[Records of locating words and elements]
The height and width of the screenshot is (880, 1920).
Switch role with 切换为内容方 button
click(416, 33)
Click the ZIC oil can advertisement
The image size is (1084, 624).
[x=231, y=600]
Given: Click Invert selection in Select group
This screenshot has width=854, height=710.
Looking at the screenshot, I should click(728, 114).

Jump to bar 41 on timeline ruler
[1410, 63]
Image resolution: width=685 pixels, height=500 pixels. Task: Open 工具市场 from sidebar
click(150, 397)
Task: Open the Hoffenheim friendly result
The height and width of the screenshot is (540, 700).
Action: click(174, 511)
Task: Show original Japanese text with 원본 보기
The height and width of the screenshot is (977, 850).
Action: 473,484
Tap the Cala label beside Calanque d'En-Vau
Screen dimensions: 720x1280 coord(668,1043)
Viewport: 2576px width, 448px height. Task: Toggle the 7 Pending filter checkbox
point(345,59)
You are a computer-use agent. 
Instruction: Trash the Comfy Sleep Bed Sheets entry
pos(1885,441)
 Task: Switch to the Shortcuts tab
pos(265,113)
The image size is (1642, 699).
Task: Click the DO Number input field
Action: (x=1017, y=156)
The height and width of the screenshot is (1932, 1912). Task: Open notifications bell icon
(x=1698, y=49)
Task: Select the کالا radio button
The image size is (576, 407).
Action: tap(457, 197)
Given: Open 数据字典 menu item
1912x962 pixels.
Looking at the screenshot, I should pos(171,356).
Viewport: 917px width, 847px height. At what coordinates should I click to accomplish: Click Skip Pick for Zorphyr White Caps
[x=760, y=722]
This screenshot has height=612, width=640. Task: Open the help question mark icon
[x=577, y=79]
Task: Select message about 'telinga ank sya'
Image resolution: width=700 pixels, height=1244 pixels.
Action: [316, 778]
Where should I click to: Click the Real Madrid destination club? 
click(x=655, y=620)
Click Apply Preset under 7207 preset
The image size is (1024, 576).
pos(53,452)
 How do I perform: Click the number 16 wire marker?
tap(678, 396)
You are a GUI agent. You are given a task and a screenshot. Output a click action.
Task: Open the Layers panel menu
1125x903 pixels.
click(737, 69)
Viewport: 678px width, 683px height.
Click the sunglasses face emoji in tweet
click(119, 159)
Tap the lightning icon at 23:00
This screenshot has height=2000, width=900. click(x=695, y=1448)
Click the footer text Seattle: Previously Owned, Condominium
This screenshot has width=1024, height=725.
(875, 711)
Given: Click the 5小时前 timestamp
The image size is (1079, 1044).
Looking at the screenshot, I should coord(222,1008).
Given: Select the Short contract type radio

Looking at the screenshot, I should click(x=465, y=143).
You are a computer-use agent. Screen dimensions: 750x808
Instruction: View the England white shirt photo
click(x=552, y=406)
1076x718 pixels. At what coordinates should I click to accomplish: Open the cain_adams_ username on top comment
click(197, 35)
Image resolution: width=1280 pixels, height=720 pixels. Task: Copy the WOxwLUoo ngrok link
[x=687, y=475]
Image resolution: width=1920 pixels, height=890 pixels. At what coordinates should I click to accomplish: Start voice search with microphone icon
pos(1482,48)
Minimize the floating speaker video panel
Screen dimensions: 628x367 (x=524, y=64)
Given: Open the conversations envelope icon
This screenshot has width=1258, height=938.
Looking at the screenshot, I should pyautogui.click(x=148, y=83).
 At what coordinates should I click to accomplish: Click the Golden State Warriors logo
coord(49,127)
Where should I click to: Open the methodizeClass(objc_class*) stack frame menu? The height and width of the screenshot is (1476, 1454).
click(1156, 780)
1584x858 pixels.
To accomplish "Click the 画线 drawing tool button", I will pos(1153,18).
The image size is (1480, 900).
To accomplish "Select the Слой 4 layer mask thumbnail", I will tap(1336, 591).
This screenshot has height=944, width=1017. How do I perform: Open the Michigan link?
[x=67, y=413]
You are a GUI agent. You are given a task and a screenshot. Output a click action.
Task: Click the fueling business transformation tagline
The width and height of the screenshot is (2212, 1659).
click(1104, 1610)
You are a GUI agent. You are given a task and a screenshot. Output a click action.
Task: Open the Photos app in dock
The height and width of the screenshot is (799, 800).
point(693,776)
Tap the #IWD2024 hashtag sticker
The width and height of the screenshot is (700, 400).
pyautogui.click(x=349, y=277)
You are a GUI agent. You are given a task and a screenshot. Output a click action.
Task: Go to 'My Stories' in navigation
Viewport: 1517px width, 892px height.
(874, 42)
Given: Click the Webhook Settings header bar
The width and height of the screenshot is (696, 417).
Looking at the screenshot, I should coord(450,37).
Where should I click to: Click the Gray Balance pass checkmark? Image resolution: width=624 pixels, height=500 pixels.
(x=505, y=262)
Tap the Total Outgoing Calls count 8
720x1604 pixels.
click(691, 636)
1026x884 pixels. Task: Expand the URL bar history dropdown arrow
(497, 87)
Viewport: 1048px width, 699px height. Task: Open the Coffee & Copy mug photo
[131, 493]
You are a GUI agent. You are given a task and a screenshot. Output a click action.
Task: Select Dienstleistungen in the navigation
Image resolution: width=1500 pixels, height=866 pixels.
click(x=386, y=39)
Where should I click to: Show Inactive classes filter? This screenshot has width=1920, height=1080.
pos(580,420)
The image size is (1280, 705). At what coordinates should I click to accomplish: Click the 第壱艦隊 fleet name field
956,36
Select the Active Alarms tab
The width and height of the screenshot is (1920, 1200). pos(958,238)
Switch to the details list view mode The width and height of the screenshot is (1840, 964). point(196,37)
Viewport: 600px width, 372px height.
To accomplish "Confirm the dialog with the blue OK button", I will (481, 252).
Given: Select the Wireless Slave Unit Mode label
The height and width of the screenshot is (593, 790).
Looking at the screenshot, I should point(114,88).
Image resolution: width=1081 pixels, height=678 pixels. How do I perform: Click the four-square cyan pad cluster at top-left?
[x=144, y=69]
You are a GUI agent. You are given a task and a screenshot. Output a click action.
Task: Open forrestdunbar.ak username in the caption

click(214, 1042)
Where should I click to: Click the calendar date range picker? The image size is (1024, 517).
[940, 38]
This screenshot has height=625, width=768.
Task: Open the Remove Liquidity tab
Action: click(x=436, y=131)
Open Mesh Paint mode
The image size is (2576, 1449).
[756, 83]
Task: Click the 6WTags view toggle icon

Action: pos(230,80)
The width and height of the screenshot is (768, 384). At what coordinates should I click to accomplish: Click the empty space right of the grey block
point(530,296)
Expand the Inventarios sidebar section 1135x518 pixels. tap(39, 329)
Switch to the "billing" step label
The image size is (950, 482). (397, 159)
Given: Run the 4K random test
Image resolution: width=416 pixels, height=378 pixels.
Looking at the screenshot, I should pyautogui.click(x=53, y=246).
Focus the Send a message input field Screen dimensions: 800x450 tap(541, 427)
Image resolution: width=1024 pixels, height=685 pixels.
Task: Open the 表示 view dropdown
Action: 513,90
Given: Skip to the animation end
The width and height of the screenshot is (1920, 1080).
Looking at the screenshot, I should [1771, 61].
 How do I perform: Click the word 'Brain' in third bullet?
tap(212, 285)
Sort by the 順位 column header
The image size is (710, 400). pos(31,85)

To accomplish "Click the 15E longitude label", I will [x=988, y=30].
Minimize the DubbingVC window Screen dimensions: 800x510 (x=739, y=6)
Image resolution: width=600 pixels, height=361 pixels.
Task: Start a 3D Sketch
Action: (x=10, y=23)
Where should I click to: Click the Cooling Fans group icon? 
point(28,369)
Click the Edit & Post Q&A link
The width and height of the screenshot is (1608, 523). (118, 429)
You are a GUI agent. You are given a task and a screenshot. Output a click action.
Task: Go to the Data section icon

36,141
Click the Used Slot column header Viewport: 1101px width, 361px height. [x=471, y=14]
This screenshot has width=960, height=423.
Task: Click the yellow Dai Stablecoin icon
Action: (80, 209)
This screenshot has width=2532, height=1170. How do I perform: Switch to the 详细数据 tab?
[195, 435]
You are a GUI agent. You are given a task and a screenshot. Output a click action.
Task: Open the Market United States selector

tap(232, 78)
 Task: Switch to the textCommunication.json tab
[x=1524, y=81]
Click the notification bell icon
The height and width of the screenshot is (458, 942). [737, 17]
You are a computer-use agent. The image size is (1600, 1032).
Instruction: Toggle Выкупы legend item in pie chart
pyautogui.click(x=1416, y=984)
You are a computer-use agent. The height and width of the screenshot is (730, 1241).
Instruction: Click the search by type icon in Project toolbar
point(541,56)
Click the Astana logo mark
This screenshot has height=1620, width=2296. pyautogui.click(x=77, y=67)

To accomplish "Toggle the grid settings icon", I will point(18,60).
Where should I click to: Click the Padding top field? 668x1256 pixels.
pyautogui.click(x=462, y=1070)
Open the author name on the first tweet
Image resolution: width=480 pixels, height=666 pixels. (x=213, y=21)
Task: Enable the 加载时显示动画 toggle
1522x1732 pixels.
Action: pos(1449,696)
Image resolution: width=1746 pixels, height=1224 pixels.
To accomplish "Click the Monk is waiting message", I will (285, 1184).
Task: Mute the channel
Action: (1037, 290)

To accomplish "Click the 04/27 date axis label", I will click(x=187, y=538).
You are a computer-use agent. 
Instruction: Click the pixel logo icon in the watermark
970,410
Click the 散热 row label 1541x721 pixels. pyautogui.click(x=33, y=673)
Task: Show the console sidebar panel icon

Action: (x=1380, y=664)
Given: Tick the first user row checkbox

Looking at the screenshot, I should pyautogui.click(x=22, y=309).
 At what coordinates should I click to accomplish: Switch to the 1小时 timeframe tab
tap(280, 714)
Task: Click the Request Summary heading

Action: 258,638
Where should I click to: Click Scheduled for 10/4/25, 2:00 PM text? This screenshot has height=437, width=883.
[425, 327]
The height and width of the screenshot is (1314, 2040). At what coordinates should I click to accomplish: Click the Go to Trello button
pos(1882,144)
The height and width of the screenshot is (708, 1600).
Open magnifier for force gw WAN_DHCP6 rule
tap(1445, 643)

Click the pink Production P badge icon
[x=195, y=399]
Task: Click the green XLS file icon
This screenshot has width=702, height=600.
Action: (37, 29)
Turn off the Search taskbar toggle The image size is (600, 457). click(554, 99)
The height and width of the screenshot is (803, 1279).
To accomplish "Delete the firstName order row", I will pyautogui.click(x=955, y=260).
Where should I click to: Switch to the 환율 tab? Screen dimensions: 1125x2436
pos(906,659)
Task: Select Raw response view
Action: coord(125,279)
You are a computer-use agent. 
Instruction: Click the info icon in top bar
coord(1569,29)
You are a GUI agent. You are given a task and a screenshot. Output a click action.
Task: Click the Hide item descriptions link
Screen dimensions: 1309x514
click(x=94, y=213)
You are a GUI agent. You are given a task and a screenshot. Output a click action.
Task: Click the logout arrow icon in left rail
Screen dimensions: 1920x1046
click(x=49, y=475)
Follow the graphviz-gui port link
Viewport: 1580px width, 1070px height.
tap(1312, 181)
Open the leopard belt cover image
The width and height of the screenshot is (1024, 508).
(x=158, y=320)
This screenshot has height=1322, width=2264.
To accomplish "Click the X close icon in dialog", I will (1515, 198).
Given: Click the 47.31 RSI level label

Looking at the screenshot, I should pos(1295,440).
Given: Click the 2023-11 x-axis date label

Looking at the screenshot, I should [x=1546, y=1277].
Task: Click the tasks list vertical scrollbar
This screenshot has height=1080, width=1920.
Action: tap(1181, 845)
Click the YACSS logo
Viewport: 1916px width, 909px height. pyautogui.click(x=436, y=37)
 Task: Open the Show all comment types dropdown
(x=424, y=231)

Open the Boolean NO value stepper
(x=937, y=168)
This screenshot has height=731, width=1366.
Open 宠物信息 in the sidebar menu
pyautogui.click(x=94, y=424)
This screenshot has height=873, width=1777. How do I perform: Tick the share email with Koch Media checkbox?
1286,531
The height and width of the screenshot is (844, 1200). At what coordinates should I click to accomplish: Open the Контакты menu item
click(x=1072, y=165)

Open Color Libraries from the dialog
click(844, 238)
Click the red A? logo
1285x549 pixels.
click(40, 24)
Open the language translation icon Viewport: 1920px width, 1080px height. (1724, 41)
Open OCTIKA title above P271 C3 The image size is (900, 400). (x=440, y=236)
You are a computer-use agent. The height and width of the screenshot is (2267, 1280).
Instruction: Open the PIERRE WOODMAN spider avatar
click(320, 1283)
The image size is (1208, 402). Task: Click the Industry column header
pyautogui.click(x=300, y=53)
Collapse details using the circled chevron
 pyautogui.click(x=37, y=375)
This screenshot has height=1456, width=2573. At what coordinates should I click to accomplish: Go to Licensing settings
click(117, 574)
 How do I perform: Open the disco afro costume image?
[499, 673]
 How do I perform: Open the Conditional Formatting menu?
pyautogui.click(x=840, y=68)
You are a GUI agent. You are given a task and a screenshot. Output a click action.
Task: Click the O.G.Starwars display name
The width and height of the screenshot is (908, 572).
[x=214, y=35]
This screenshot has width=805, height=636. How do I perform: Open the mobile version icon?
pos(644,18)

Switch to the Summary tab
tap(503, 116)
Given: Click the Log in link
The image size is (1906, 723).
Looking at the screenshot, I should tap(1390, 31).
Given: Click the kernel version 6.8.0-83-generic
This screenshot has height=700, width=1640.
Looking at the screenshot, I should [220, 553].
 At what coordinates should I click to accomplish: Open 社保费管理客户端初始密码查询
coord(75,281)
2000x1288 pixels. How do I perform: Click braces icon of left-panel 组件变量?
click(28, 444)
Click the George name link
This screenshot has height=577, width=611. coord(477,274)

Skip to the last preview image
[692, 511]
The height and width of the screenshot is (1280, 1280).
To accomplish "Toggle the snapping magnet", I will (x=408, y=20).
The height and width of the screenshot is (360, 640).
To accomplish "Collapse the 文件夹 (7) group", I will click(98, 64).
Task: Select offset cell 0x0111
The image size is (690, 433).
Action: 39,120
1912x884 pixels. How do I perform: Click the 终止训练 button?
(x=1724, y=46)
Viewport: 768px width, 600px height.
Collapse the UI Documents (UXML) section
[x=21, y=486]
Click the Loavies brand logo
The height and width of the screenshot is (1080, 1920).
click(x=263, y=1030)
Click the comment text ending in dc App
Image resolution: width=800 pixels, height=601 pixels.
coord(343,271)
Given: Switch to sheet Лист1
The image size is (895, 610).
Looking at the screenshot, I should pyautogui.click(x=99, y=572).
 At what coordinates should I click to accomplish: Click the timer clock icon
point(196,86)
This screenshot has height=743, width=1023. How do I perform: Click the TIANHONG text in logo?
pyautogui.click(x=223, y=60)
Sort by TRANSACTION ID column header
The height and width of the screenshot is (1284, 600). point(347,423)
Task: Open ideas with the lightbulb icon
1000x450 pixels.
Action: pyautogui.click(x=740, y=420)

• THE PROBLEM: Reproduce the records beginning at the line that contains "This screenshot has width=805, height=636." and ending after the line that contains "Looking at the screenshot, I should [220, 553].", replacing "Summary" with "Overview" and leaving everything else unchanged.

• TASK ANSWER:
This screenshot has width=805, height=636. How do I perform: Open the mobile version icon?
pos(644,18)

Switch to the Overview tab
tap(503, 116)
Given: Click the Log in link
The image size is (1906, 723).
Looking at the screenshot, I should tap(1390, 31).
Given: Click the kernel version 6.8.0-83-generic
This screenshot has height=700, width=1640.
Looking at the screenshot, I should [220, 553].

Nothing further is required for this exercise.